# Provided entries
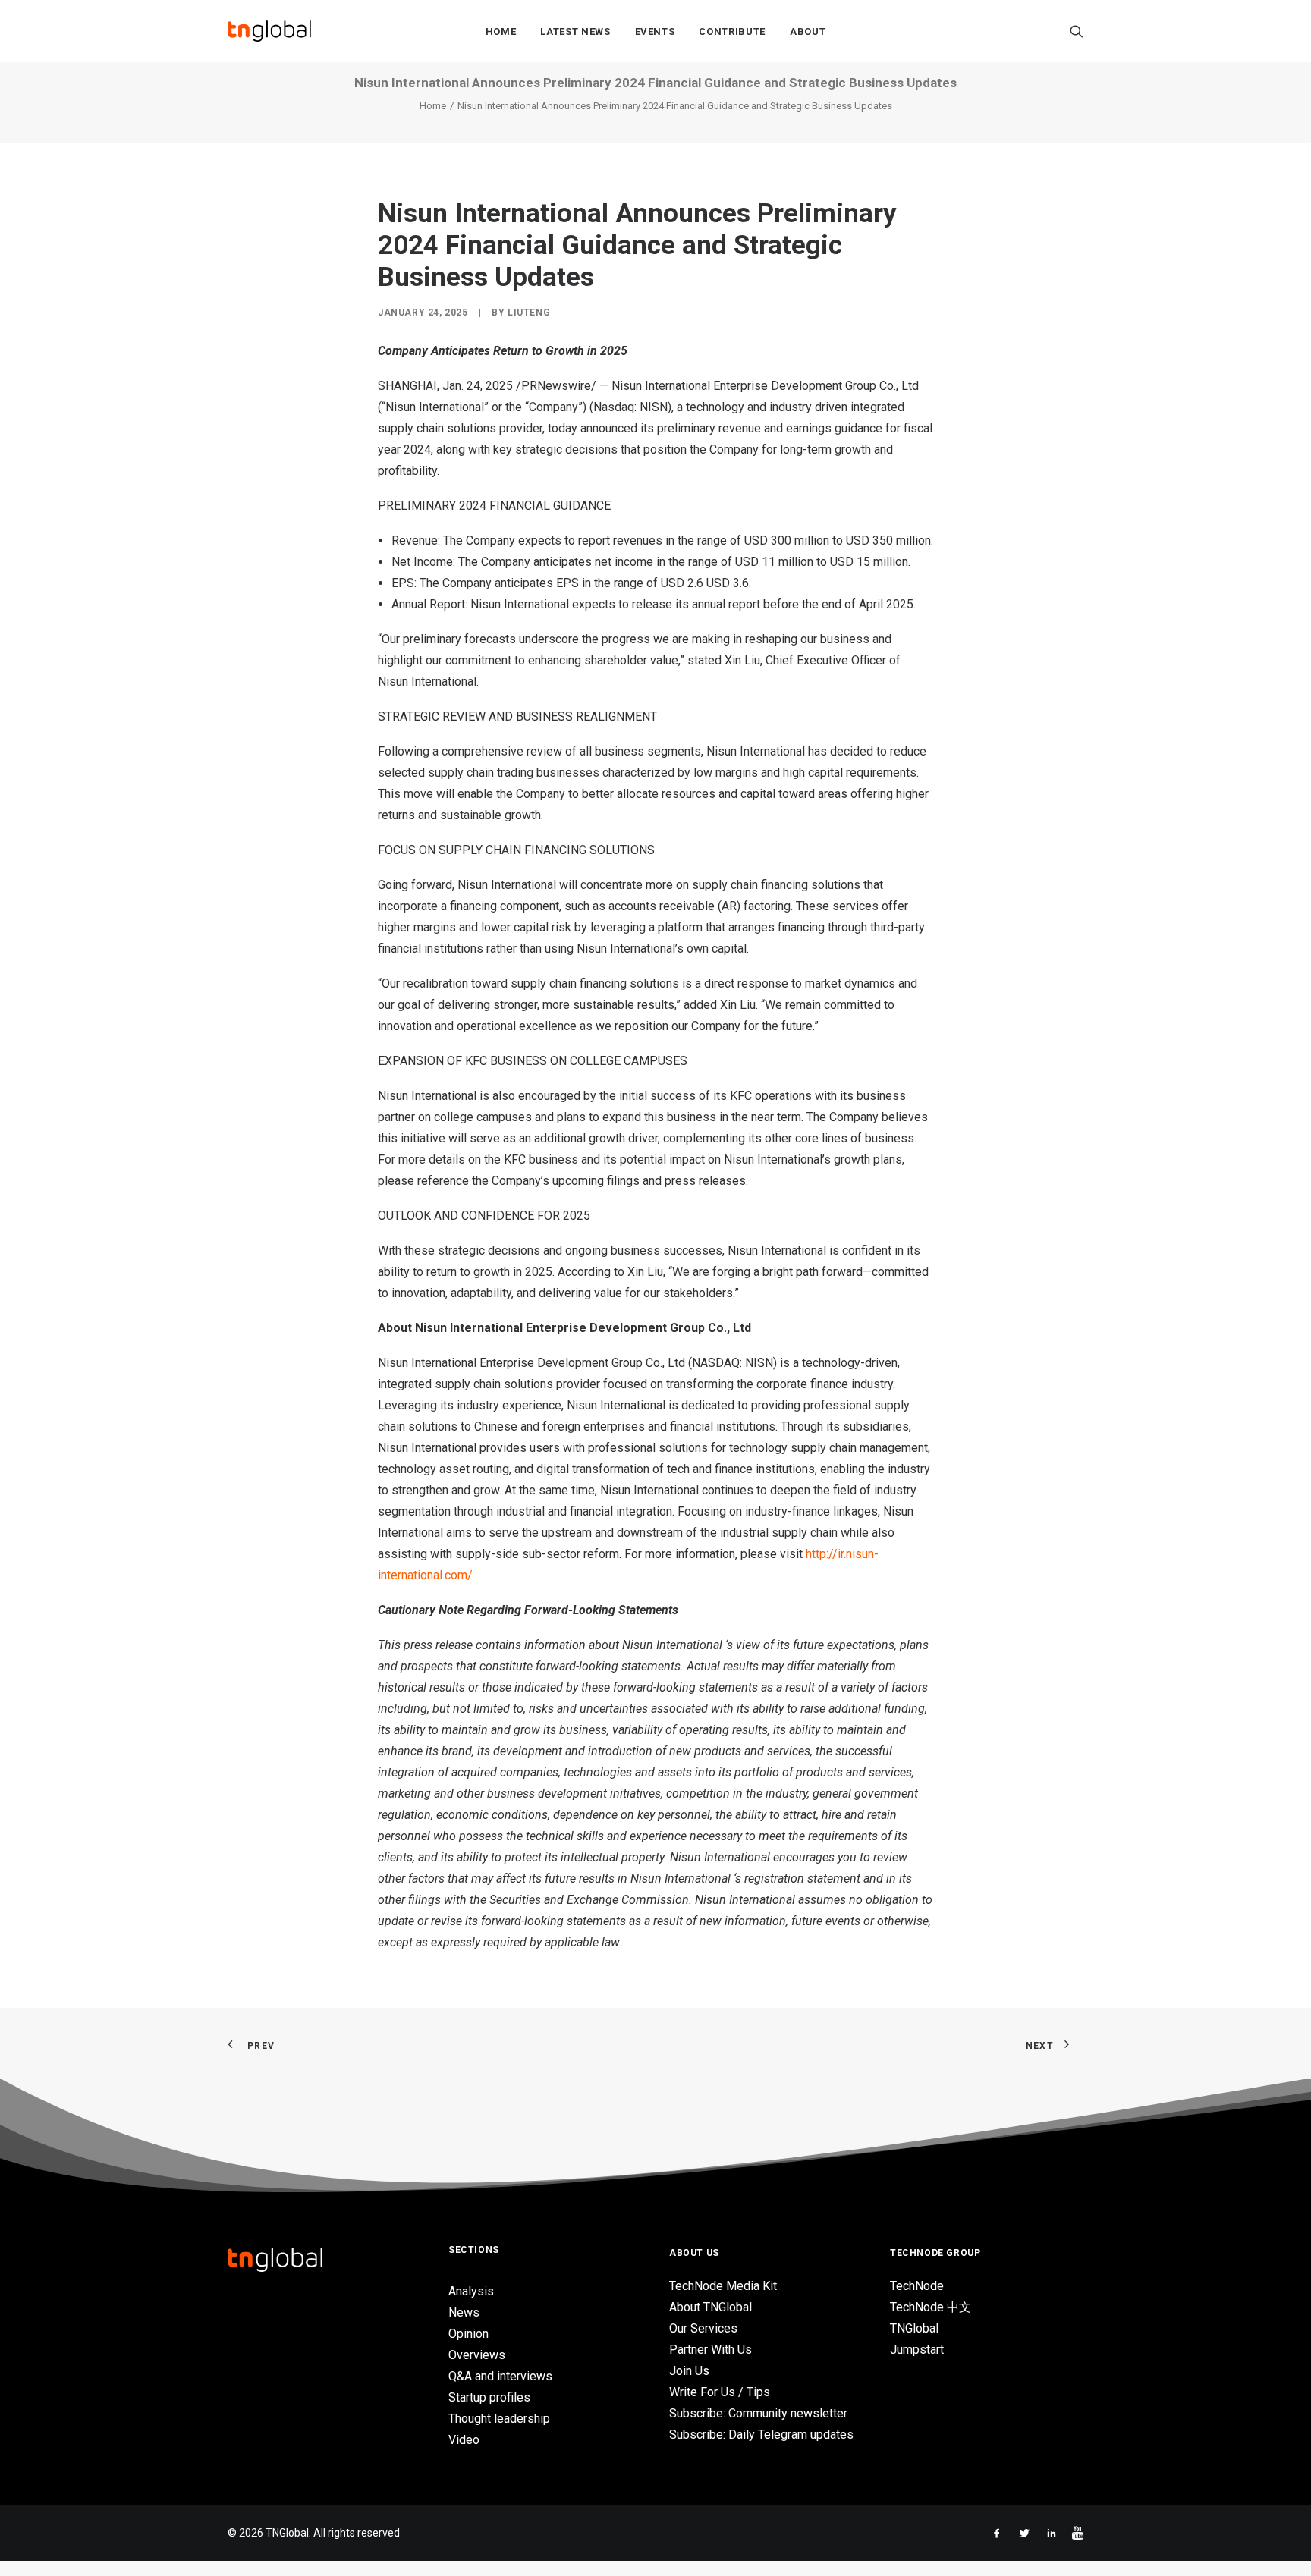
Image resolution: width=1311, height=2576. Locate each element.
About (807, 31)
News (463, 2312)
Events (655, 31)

--

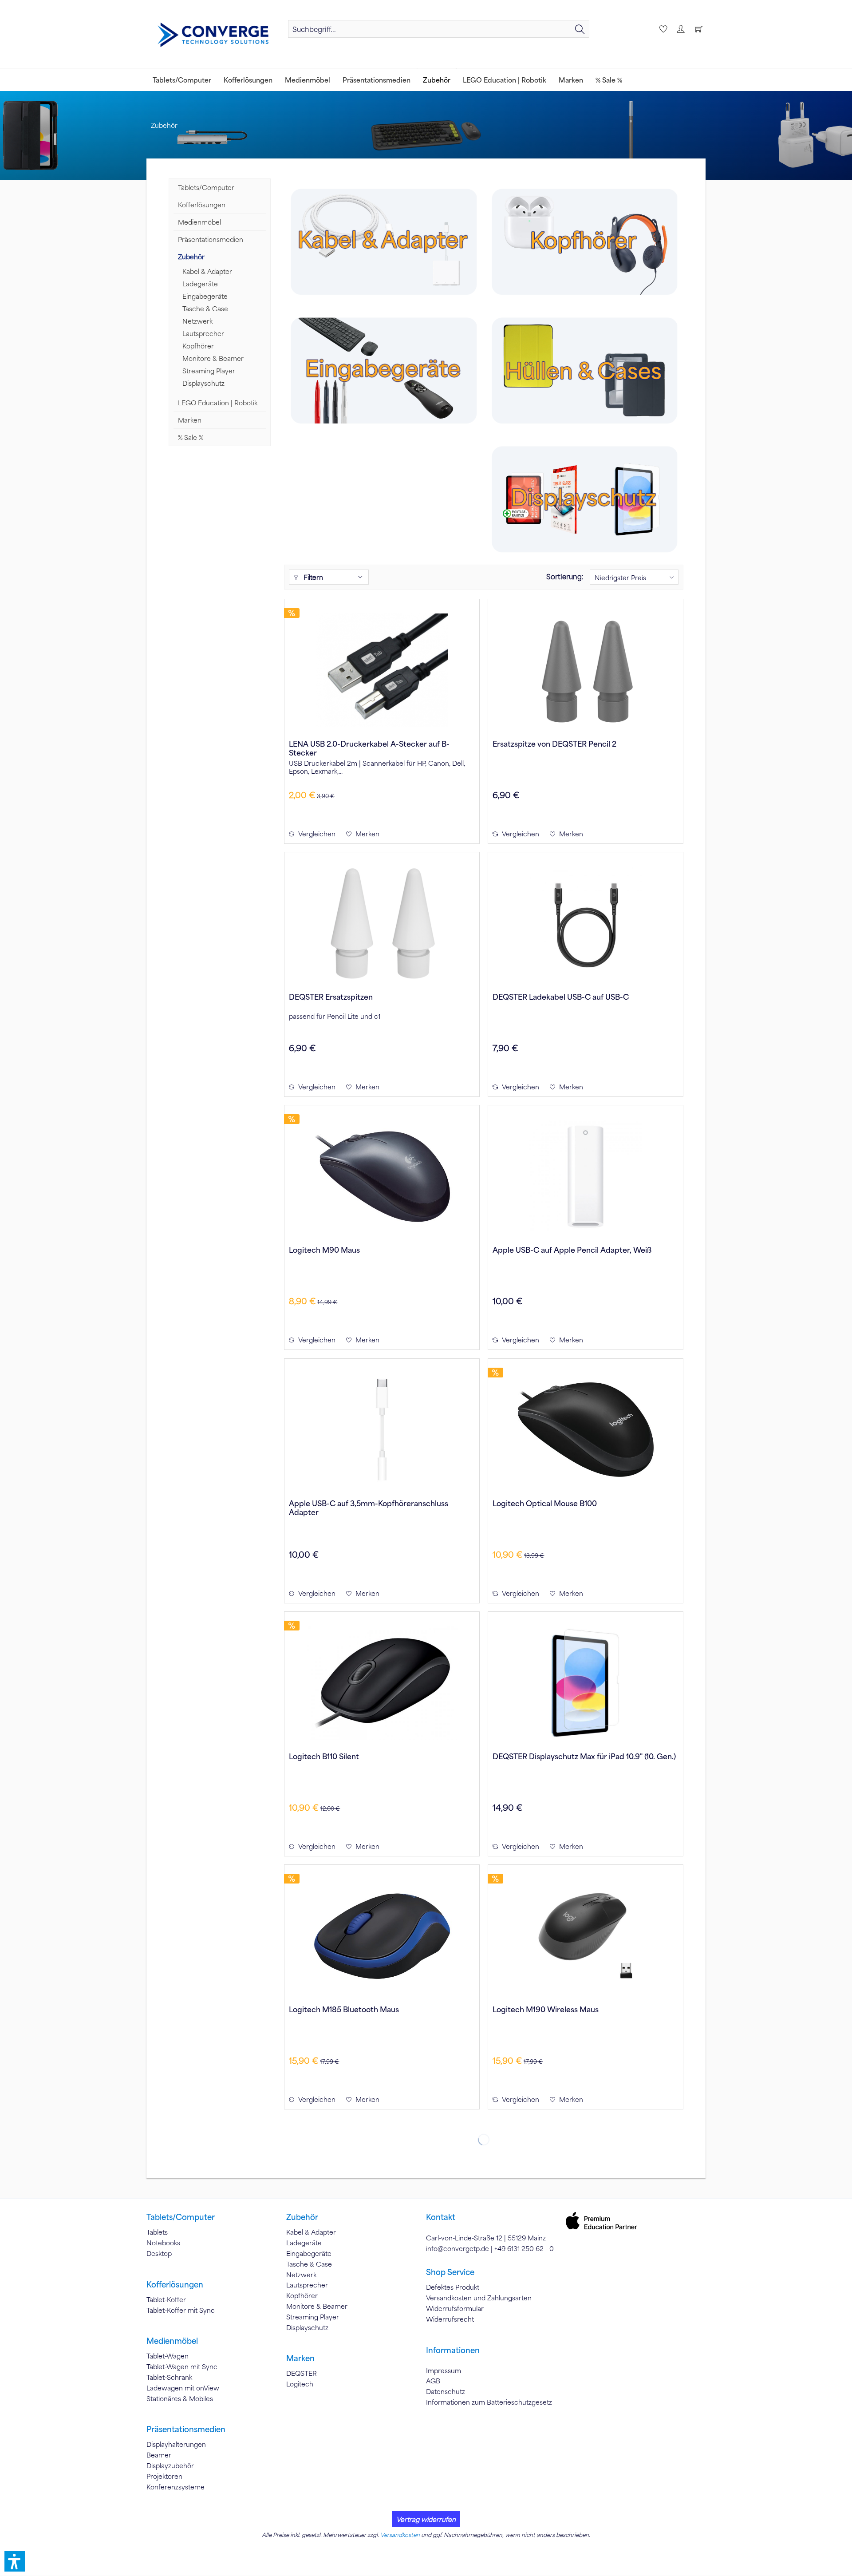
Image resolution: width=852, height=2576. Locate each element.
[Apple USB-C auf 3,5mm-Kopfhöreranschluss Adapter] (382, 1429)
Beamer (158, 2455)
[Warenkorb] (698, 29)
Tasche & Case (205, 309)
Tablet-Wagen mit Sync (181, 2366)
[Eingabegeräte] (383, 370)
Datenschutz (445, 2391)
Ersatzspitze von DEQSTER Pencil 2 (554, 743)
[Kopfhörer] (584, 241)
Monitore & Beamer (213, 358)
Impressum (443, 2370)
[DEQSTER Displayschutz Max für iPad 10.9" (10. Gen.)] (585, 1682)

==

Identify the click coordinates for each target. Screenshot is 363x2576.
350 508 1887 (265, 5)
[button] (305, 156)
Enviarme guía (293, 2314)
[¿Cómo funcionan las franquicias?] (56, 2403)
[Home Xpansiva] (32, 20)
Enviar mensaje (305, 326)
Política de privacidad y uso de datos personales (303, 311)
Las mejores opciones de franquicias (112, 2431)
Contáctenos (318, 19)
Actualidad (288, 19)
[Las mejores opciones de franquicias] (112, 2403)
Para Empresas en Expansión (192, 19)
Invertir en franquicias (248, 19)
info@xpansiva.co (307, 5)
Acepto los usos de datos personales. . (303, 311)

# What you need to do
Every line above from the line with "info@xpansiva.co (307, 5)" to the line with "Acepto los usos", both included, must be reproduced exactly, and no other line may appear.

# Solution to the exercise
info@xpansiva.co (307, 5)
Acepto los usos de datos personales. . (303, 311)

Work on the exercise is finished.